While starting and operating a business, particularly a business that expect to grow rapidly, is a team effort, each member of the founding team should not move forward without closely and carefully analyzing and evaluating his or her personal skills, strengths and weaknesses and then comparing them to the skills and other attributes that are expected to be necessary in order to successfully operate the chosen business. If a founder is not strong in a particular area, he or she must be mindful of the fact that the weakness needs to be addressed by recruiting qualified individuals to work with the business, either as an employee or as a key outside consultant.
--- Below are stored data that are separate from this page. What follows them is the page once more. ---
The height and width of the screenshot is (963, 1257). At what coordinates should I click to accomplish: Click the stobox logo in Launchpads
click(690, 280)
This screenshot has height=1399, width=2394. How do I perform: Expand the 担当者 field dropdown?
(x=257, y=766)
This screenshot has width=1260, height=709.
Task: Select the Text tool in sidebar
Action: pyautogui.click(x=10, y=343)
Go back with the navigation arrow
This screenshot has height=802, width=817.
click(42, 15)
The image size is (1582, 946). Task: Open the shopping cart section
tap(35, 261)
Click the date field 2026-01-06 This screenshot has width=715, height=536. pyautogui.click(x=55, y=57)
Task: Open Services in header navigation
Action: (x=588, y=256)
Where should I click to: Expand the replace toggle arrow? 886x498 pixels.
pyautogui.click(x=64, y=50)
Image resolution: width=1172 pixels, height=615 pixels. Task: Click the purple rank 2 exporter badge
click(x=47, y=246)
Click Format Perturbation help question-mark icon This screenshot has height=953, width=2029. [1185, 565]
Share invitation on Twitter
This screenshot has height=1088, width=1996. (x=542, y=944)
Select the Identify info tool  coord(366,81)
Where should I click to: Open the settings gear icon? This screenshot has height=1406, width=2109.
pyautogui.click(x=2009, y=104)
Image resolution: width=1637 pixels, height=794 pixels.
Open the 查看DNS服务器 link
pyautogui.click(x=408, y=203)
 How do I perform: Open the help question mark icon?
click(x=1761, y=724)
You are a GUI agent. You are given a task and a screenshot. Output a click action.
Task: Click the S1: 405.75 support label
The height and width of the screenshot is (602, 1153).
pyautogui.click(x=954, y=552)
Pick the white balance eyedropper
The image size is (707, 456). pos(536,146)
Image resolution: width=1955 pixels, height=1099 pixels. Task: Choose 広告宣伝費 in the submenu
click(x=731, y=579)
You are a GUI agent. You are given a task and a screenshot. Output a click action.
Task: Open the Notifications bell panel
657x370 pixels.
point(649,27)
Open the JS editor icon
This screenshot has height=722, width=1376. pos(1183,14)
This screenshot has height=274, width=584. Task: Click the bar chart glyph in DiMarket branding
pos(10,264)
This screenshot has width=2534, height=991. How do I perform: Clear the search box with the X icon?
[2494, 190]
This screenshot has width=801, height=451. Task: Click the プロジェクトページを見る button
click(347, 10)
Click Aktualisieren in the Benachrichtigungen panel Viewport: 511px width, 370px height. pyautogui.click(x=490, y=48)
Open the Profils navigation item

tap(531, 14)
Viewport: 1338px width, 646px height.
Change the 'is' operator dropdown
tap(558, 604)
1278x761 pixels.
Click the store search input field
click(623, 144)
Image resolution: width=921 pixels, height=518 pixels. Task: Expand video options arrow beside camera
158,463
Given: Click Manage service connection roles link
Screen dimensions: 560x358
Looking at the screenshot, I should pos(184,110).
Sales and Marketing: The first area to consider is a founder’s skills with respect to sales and marketing. In addition to the ability to set and execute sales and marketing strategies, the founder will need to be able to manage a group of sale representatives and communicate with customers to handle complaints and solicit feedback on the company’s products and services. The founder will also be involved in launching and managing advertising campaigns and negotiations with prospective distributors.
Financial Management: Many entrepreneurs find themselves unequipped to deal with preparation of budgets and financial statements. This is one of the main reasons that a controller or chief financial officer is one of the first positions filled on the management team. Among the tasks that will need to be handled are billing procedures, negotiations with vendors and customers regarding payments and credit terms, and tax payment and reporting requirements.
Human Resources: A founder needs to understand his role as an employer and as the leader and motivator of the company’s human resources. While entrepreneurs may have exceptional vision regarding the creation and implementation of new technologies, they often have little or no background in managing other people. The founder needs to think about whether he or she is a good judge of people. Consideration also needs to be given to whether the founder is able and willing to train employees and communicate the founder’s vision for the business. Finally, the founder must be prepared for the unpleasant task of disciplining and firing employees.
Organization and Management: The founder’s organizational and management skills should also be evaluated. It is one thing to develop an innovative technology, product or service; however, the work will generally be of little importance unless the founder has the discipline to develop a long-term strategic plan for the business and establish realistic goals and milestones. Entrepreneurs often run into trouble in delegating specific tasks to others in the organization. However, it is essential that the founder strike the proper balance between directing employees and leaving them free to pursue the best method for achieving a particular objective.
Stress Management: Starting a new business can be a stressful experience. The founder needs to assess his or her ability to manage risk and, possibly, failure. He or she needs to be prepared for long hours and hopefully will have the capacity to both work alone and interact well with the group of other founders. It is also important that founders have the support of their families in the effort.